John Lewis Founding Member Metz Lewis Brodman Must O'Keefe LLC, kicking off this year's Pittsburgh Smart Business Dealmakers Conference, shared a recent deal study that found 31 percent of transactions have earnouts, meaning that there is some sort of contingent purchase price that's payable after the closing.
From PNC Mezzanine Capital Managing Director Robert Codol's perspective, earnouts are an option, but it comes with considerations.
"It's complicated, though, and it creates potential risk in the future," Codol says. "But there are certain instances where it's the only way to get a deal done."
Most often an earnout is in play when there are valuation differences between buyer and seller. That oftentimes can be because something changed during the process — either the seller is experiencing more growth than they thought and want to have value attributed to that, or the opposite: the business hasn't performed as expected but the seller still wants the same purchase price.
"Those are the areas where I think they become a somewhat more relevant tool versus at the outset because, again, they set up issues down the road, and we've had those situations and they can be difficult to deal with," he says.
In Bill Delaney's recent transaction, in which he sold his family business, Distributor Service Inc., to Hood industries in 2023, he says there were earnouts on the table for him. However, it wasn't what he wanted.

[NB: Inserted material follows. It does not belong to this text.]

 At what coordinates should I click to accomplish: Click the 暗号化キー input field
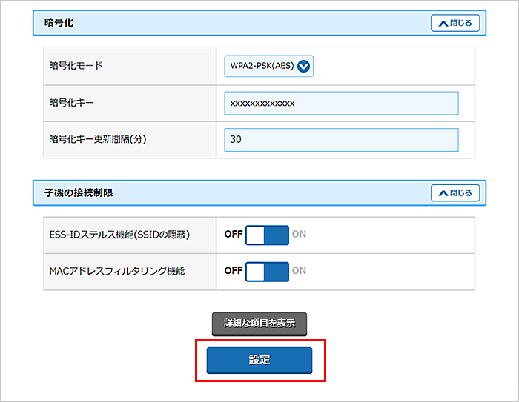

"Simply put — and again, I was fortunate — that was a non-starter for me," Delaney says.
Matthews International Corp. Executive Vice President and General Counsel Brian D. Walters says he uses earnouts in deals, but he'd prefer not to use them. They can be in place because his company is involved in such diverse businesses that for any deal, they can be competing with a private equity firm that's offering a much greater multiple. An earnout in that situation can be a way to close the gap. But there is risk.

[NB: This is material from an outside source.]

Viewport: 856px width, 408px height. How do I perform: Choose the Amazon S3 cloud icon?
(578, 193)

"Complicated is an understatement, usually, with the earnout," Walters says. "And it's challenging. The battleground on the earnout is generally going to be control — post-closing, who gets to control that business unit, and make sure that the seller isn't impeded from hitting the thresholds that allow them to achieve the earnout. And so, there's a lot in the in the pre-negotiation around who is controlling the business. It's complicated even more when you're a public company and you're going to do what you have to do to ensure shareholder value. There's potentially a lot of tension in there."
Still, he says he's used them, even though he doesn't like to. And when he does, he says he enters into them with a full expectation that he's going to pay it — in fact, it's his hope that he ends up paying the earnout. That's because if you have a seller who is suspicious of whether that's really the buyer's goal, it's going to be problematic.
He says in one international deal that was structured around an earnout, but the sellers never really trusted them. He says he ended up getting sideways with the sellers and ultimately paid it because there were critical relationships involved, which highlights how complicated earnouts can make a deal.